Ziel der Übung
Gib aus dem Text über die Gurlitt-Ausstellung die Stelle von „Kunstmuseum Bern, Hodlerstr.“ bis „19. Februar 2023.“ Wort für Wort wieder.

Gurlitt. Eine Bilanz.
Kunstmuseum Bern, Hodlerstr. 12, Bern.
Dienstag 10.00 bis 21.00 Uhr, Mittwoch bis Sonntag 10.00 bis 17.00 Uhr.
Bis 15. Januar 2023.
www.kunstmuseumbern.ch

Zerrissene Moderne. Die Basler Ankäufe entarteter Kunst.
St. Alban-Graben 16, Basel.
Dienstag bis Sonntag 10.00 bis 18.00 Uhr, Donnerstag 10.00 bis 20.00 Uhr.
Bis 19. Februar 2023.
www.kunstmuseumbasel.ch

Gurlitt Bilanz
Max Beckmann, Zandvoordt Strandcafé, 1934, Kunstmuseum Bern, Legat Cornelius Gurlitt
Gurlitt Bilanz
Chargesheimer, Hildebrand Gurlitt, ohne Datum (um 1955), © Koblenz, Bundesarchiv, Nachlass Cornelius Gurlitt

Der Titel der Ausstellung im Kunstmuseum Bern „Gurlitt. Eine Bilanz“ klingt nach Schlussstrich. Doch genau dieser wird nicht gezogen, denn noch immer gibt es Werke aus der Sammlung Cornelius Gurlitt (1932-2014), deren Provenienz nicht lückenlos recherchiert werden konnte. Als das Kunstmuseum Bern im November 2014 das Erbe annimmt, ahnten wohl nur die wenigsten, mit wieviel Arbeit das Legat verbunden sein würde. Seit 2017 hat das Museum eine eigene Abteilung für Provenienzforschung und bemüht sich um Transparenz. Nicht ganz einfach in Fällen, in denen während des Nationalsozialismus und in der unmittelbaren Nachkriegszeit die eigentlichen Besitzerverhältnisse vorsätzlich verschleiert wurden – oft, wie die Ausstellung zeigt, auf behördliche Anordnung und mit erheblicher krimineller Energie. In mehreren Fällen konnten die ursprünglichen Besitzer ausgemacht werden, die Werke wurden restituiert oder andere Lösungen gefunden. Für die Recherche gibt es eine Onlinedatenbank zum Nachlass Gurlitt.

Der Kunsthandel ist Teil des nationalsozialistischen Systems. Und Hildebrand Gurlitt, Vater von Cornelius Gurlitt, ist einer der Akteure. Zwar erwarb er auch rechtmäßig Kunst, doch er kaufte aus Vermögenseinziehungen oder von Verfolgten sowie aus der Beschlagnahmemasse „Entartete Kunst“ des Propagandaministeriums. Und er nutzte für seine Geschäfte sein Insiderwissen. Ab 1941 wird er Einkäufer auf dem französischen Kunstmarkt für deutsche Sammler und Museen. Trotz allem wird er später als „Mitläufer“ eingestuft werden.

Vorliegende Einträge
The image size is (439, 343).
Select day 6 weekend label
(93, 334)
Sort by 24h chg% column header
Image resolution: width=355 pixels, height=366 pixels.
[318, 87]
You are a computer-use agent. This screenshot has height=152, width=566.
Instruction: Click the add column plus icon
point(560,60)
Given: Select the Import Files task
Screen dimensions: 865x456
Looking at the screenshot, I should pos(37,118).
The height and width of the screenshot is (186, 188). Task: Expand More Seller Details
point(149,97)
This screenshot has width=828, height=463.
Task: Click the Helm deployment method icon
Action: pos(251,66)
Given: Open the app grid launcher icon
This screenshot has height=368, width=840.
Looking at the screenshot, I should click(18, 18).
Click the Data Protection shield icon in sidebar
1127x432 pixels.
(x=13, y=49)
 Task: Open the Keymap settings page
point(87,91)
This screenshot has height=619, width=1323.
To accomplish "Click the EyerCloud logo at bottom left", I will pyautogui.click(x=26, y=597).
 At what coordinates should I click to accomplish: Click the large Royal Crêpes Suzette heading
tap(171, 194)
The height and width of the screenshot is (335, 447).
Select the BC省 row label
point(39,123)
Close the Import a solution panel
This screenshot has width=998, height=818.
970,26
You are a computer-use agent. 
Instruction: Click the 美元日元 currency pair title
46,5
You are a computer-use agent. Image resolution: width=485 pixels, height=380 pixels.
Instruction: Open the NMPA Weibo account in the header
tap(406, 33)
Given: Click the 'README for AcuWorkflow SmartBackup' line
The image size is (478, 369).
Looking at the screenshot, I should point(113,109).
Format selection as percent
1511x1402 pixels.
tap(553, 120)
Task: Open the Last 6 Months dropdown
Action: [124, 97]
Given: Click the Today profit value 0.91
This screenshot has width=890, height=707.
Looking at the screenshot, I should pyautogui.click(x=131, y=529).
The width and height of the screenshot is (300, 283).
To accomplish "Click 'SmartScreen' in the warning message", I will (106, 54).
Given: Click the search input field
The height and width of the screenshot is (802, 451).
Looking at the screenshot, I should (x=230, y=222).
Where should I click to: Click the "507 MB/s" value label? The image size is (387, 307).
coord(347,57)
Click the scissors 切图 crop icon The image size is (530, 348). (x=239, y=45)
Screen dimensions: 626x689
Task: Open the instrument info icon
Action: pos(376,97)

Deine Antwort
Kunstmuseum Bern, Hodlerstr. 12, Bern.
Dienstag 10.00 bis 21.00 Uhr, Mittwoch bis Sonntag 10.00 bis 17.00 Uhr.
Bis 15. Januar 2023.
www.kunstmuseumbern.ch

Zerrissene Moderne. Die Basler Ankäufe entarteter Kunst.
St. Alban-Graben 16, Basel.
Dienstag bis Sonntag 10.00 bis 18.00 Uhr, Donnerstag 10.00 bis 20.00 Uhr.
Bis 19. Februar 2023.